- WHAT YOU SHOULD DO -
Repeat only part of the entries. Start at the line that has "Viewport: 987px width, 802px" and keep going through the last line, exactly as given.

- Stored records -
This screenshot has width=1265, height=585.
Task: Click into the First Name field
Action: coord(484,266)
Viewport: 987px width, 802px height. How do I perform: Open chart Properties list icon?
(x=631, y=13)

- ANSWER BOX -
Viewport: 987px width, 802px height. How do I perform: Open chart Properties list icon?
(x=631, y=13)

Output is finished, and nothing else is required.